Stored data:
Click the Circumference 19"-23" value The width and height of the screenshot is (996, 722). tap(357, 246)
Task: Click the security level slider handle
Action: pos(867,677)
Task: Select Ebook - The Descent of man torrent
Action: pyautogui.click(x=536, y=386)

Work request - Transcribe all of the records exactly.

Your response -
Click the Circumference 19"-23" value The width and height of the screenshot is (996, 722). tap(357, 246)
Task: Click the security level slider handle
Action: pos(867,677)
Task: Select Ebook - The Descent of man torrent
Action: pyautogui.click(x=536, y=386)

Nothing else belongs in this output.